** Opening Available data block **

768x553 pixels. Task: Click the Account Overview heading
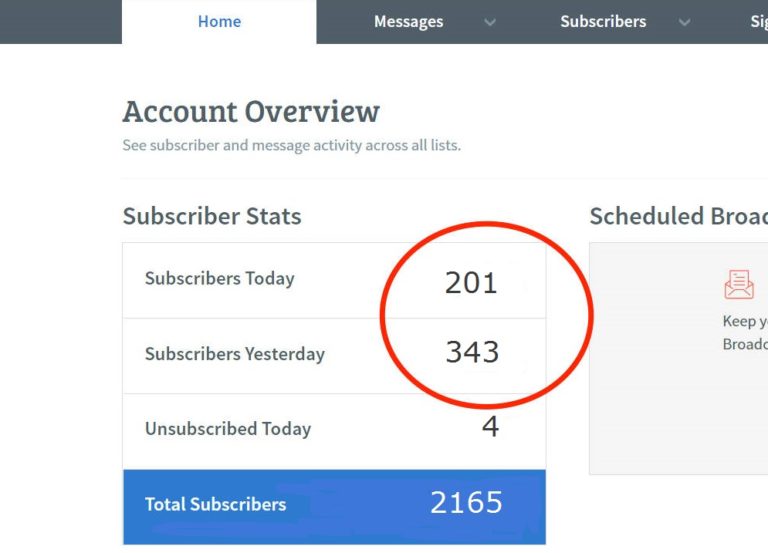[x=251, y=112]
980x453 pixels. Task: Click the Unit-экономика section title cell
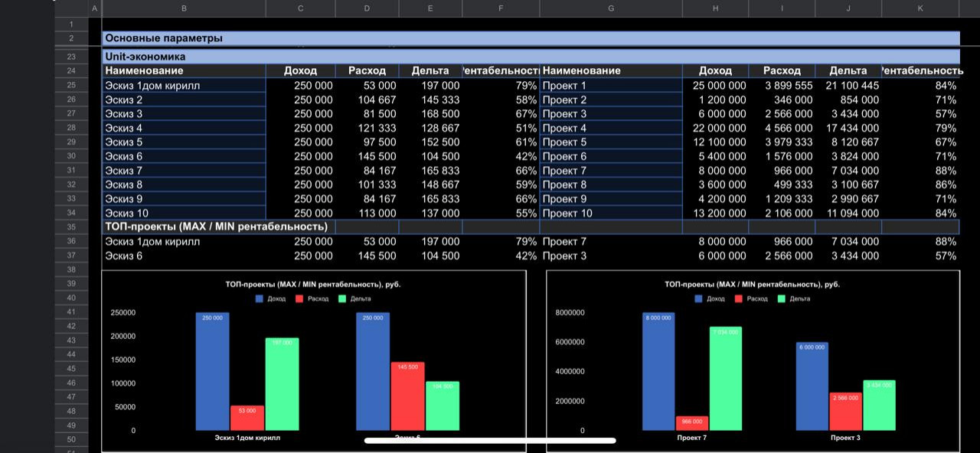point(145,57)
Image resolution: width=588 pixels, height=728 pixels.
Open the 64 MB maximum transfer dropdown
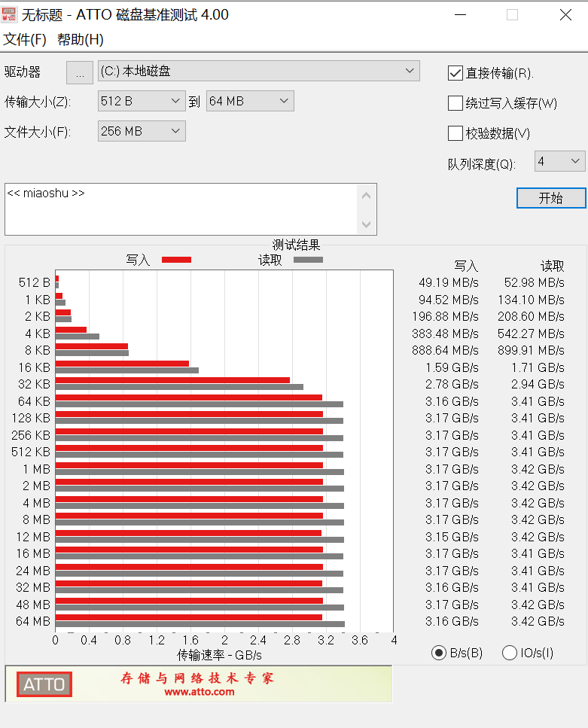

** Closing Available data block **

◆ **What you should do**:
All of the entries above must be reproduced exactly, and no image may be included.

◆ **Answer below**:
768x553 pixels. Task: Click the Account Overview heading
[x=251, y=112]
980x453 pixels. Task: Click the Unit-экономика section title cell
point(145,57)
Image resolution: width=588 pixels, height=728 pixels.
Open the 64 MB maximum transfer dropdown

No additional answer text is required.